主演のPatrick Fugit君は、いかにもまっすぐな少年の雰囲気で、頑張っているし、Penny Lane役のKate Hudson嬢(Goldie Hawn様の娘さん!)の存在感も秀逸。1973年かぁ。わたしゃ、日本の片田舎で小学校に通っていたよなぁ。

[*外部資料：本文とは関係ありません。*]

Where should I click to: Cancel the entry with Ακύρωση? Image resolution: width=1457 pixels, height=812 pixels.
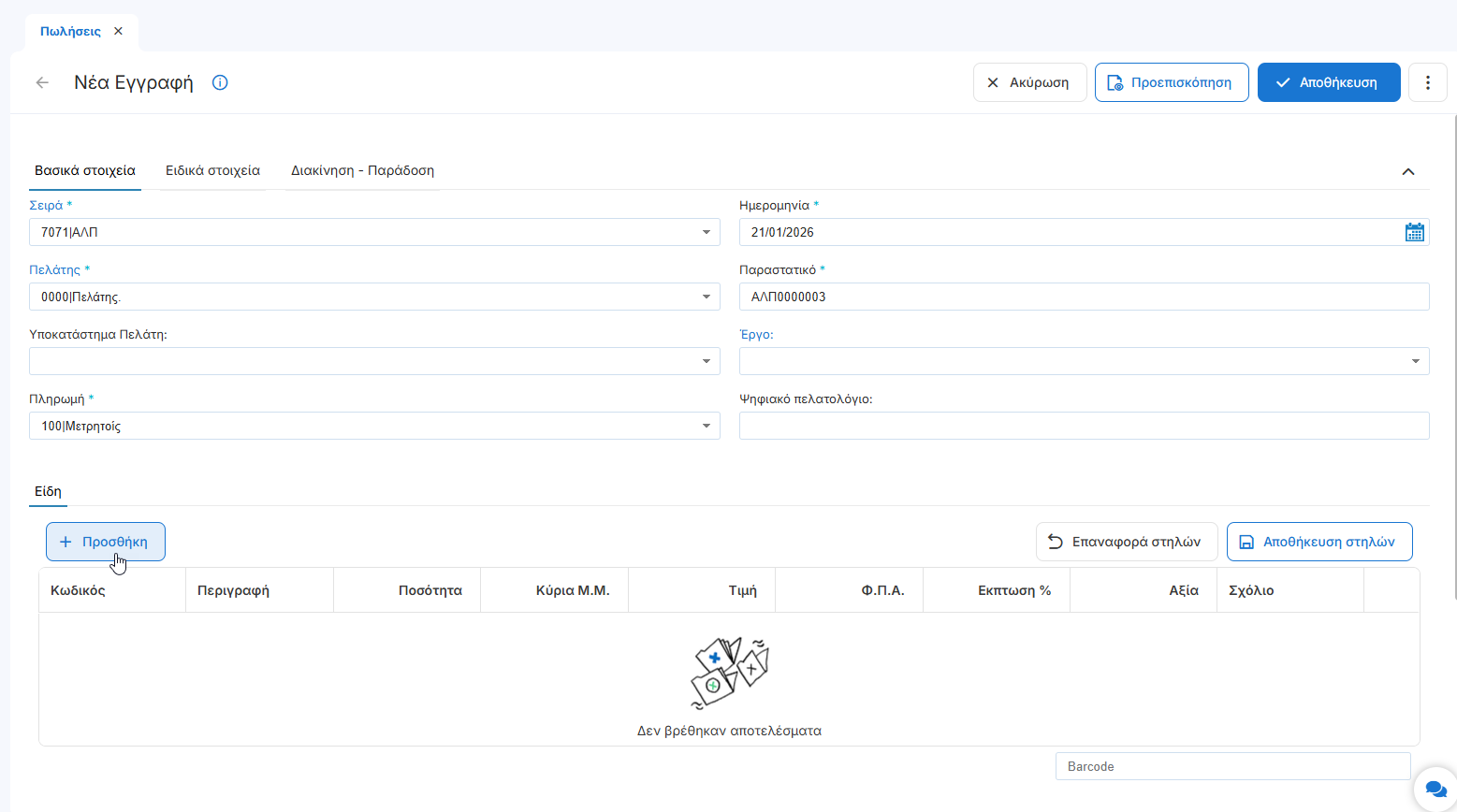coord(1029,82)
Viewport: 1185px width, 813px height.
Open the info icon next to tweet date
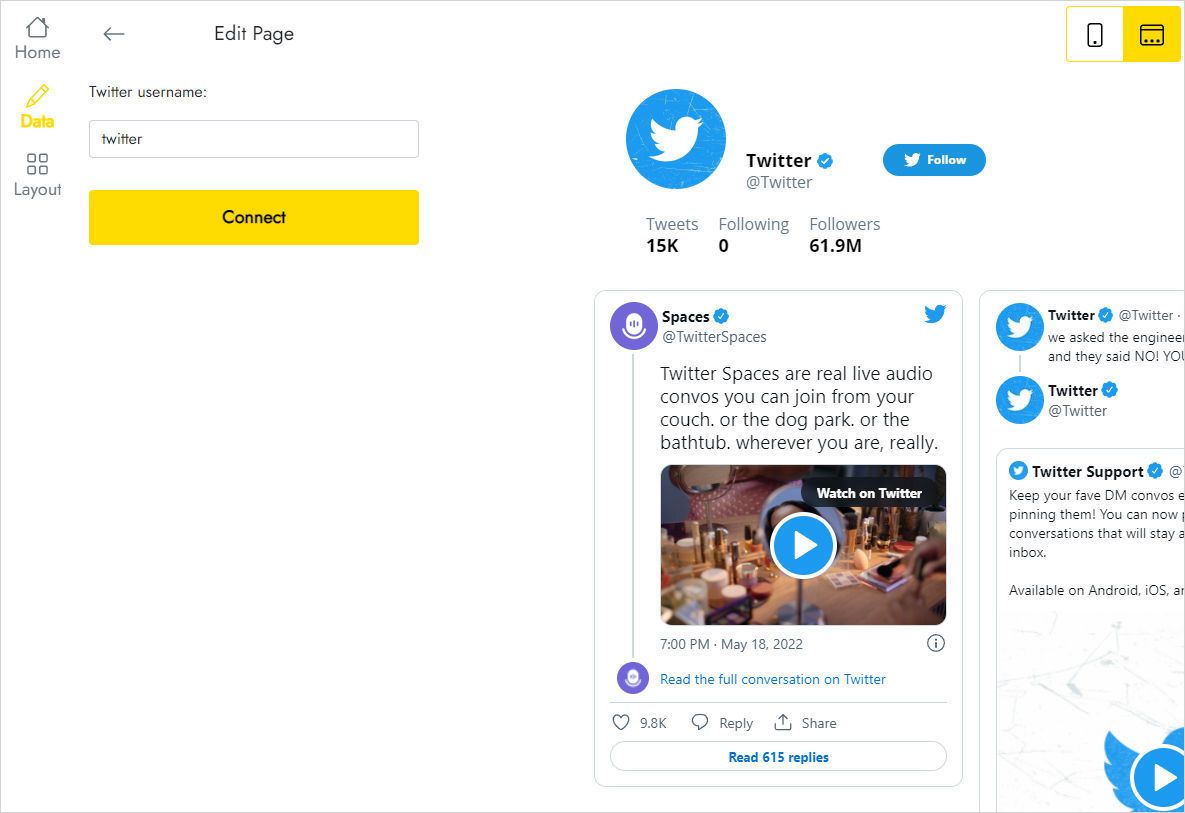click(936, 643)
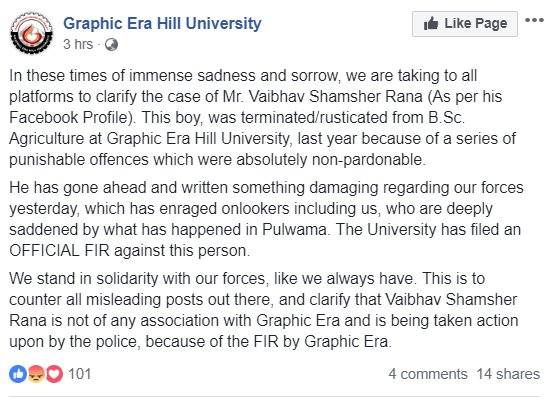Open the 14 shares link
The height and width of the screenshot is (402, 552).
pyautogui.click(x=508, y=374)
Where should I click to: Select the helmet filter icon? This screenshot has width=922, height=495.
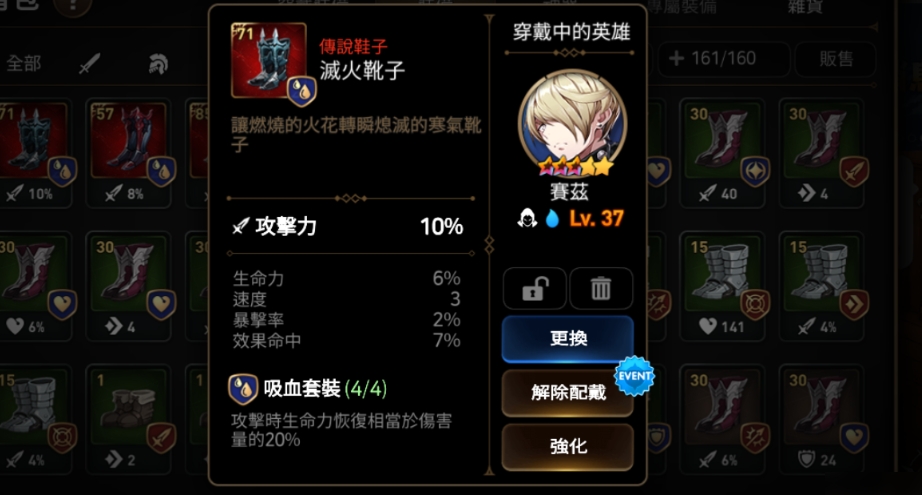point(158,63)
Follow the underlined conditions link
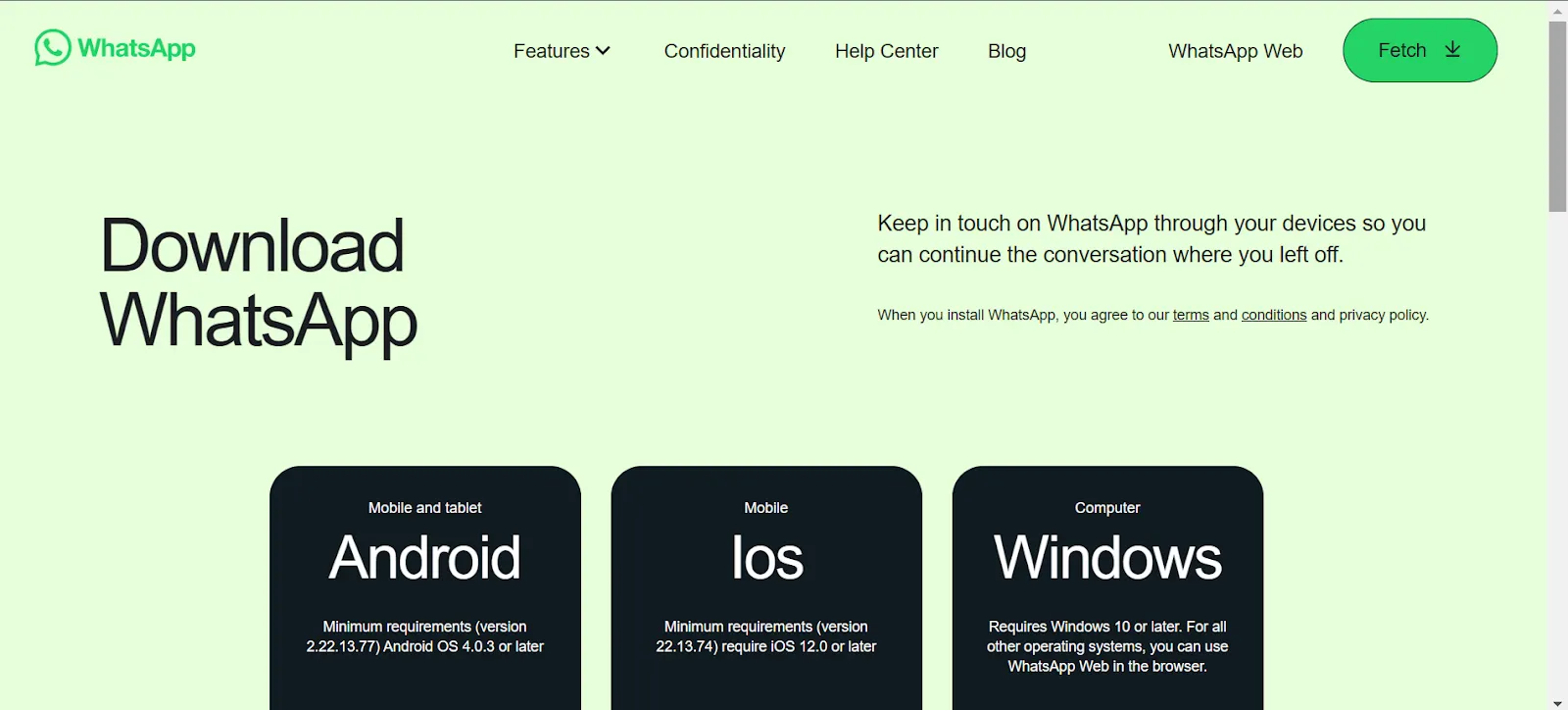Image resolution: width=1568 pixels, height=710 pixels. pyautogui.click(x=1273, y=315)
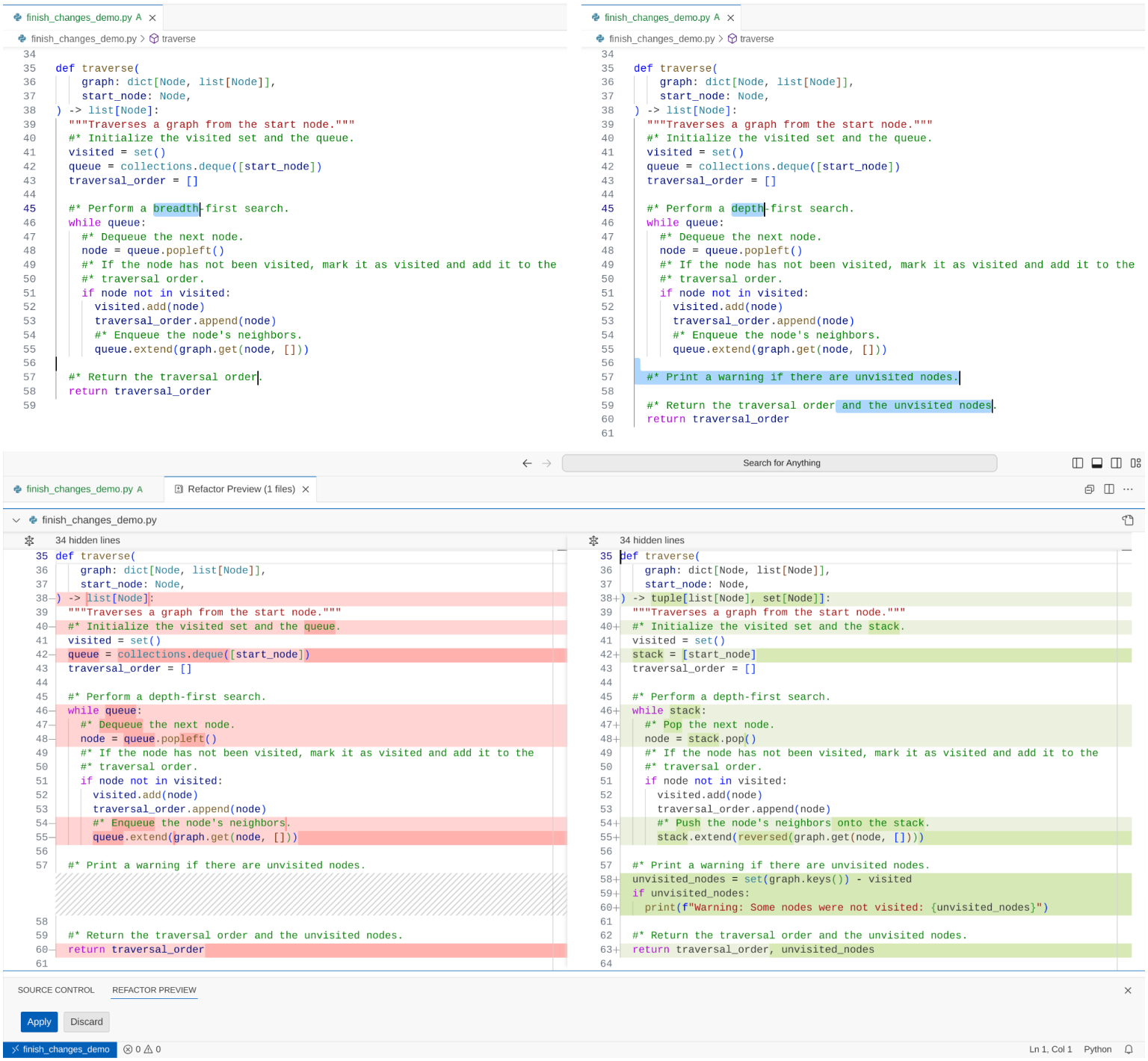The height and width of the screenshot is (1061, 1148).
Task: Toggle the primary sidebar layout icon
Action: pos(1077,463)
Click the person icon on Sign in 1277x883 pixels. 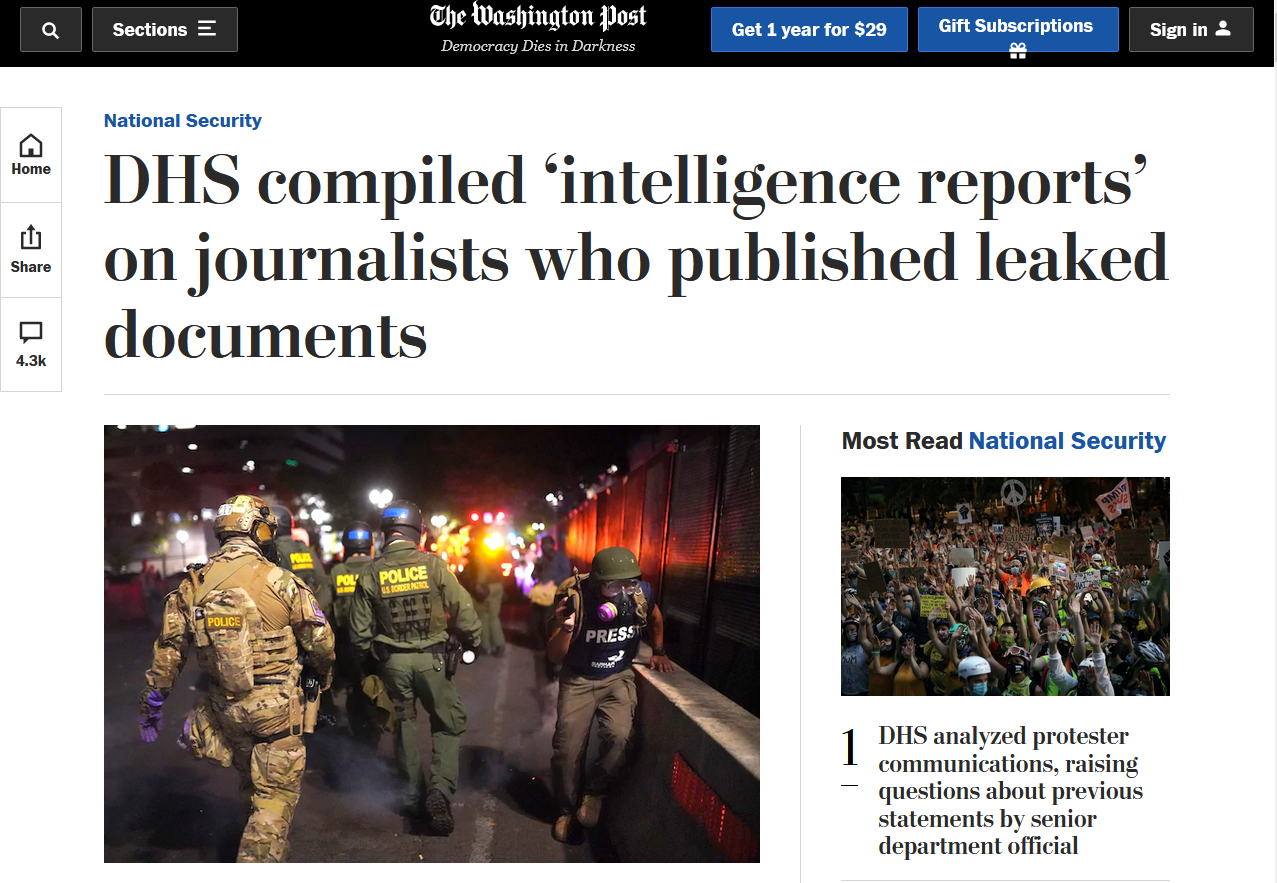[1223, 29]
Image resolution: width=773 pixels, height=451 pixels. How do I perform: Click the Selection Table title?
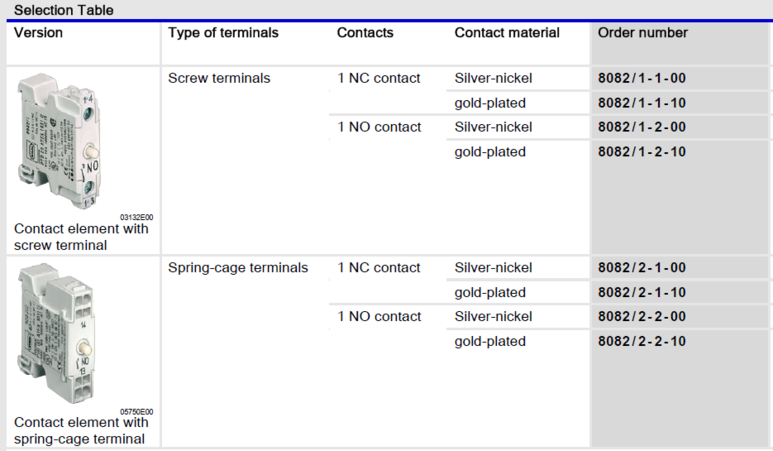click(x=64, y=10)
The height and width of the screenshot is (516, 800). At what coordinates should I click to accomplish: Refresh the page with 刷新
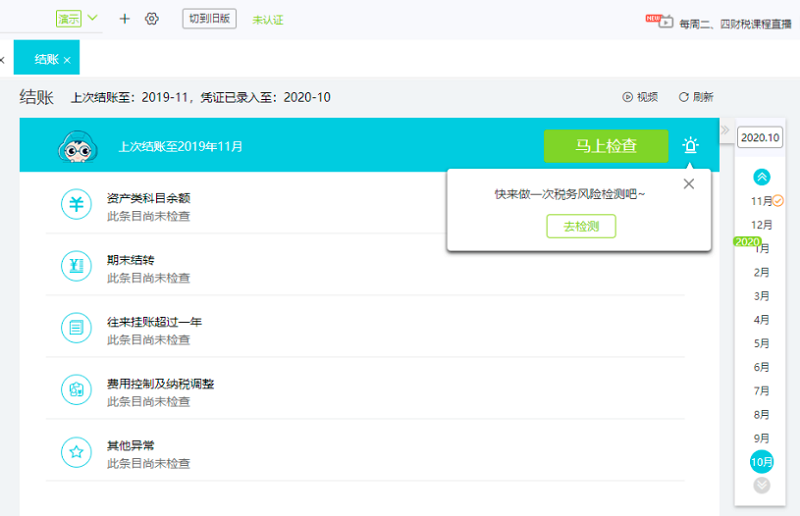(696, 97)
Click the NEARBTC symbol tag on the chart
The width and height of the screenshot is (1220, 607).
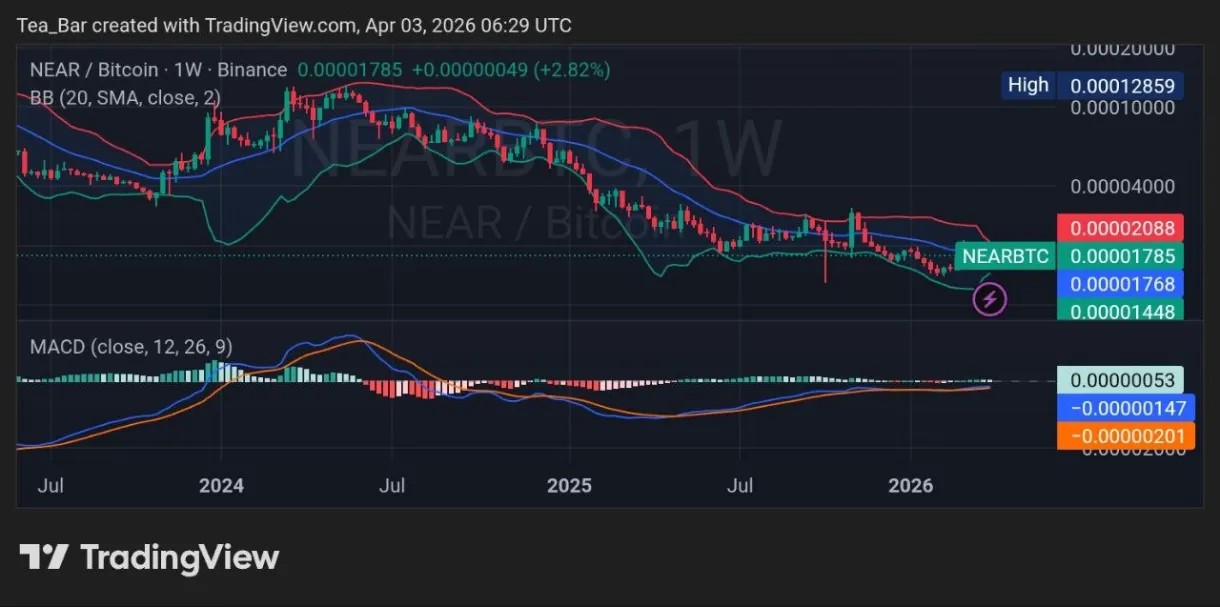(1005, 257)
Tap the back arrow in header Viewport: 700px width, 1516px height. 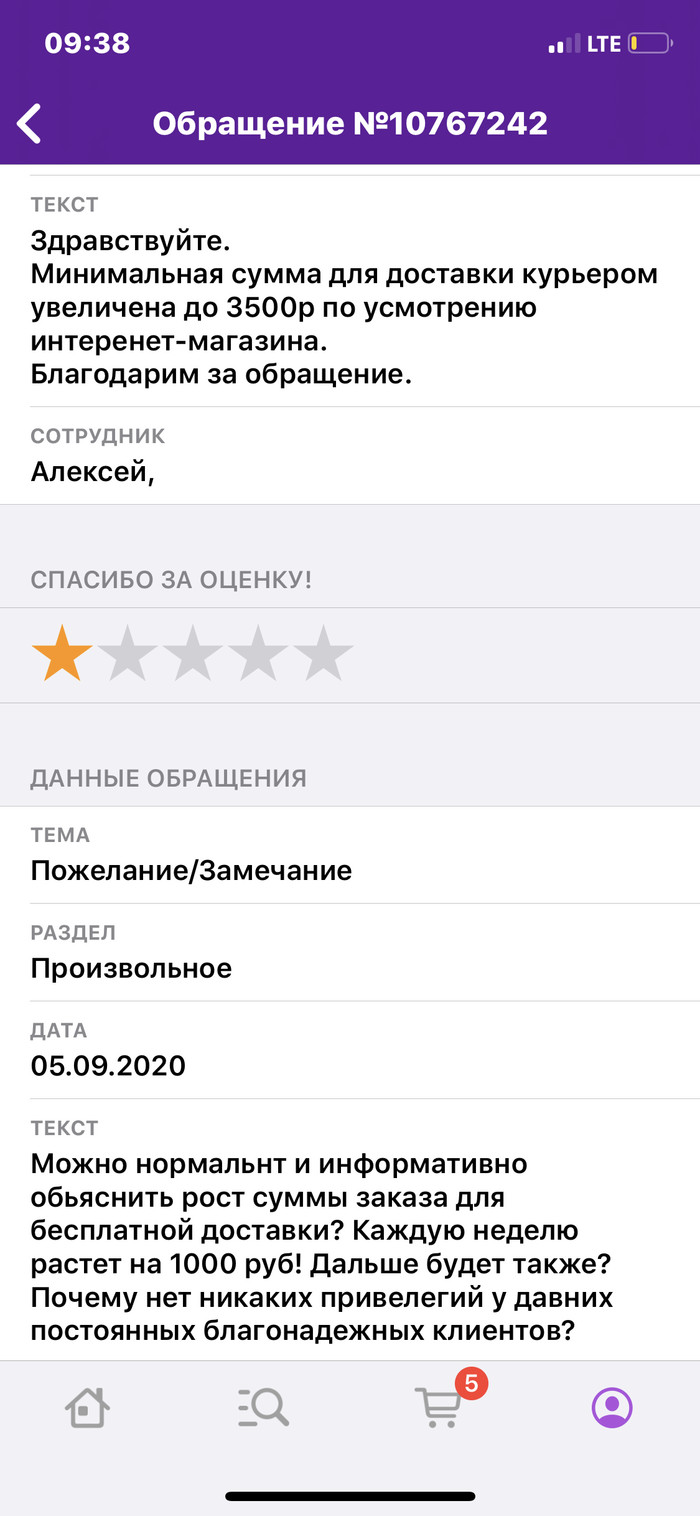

鳩など、野鳥に餌を与えるのは、罰金の対象と聞いたことがあるので、恐らく、野良猫に餌をあげているおばちゃんも、見つかれば罰せられるのだと思います。例によって、細かいことまで口うるさい国家ではあるけど、日本の都会の鳩事情を考えれば、悪法とも言えないという気がします。

Bukit Timahの自然保護区には野生の猿が住んでいるのですが、そこの遊歩道には「猿に餌を与えるのは罰金の対象」という旨の立て看板があるそうです。そこに書かれた罰金の額、10,000ドル(1シンガポール・ドル=65〜70円)。うーん、そこまで重罪か?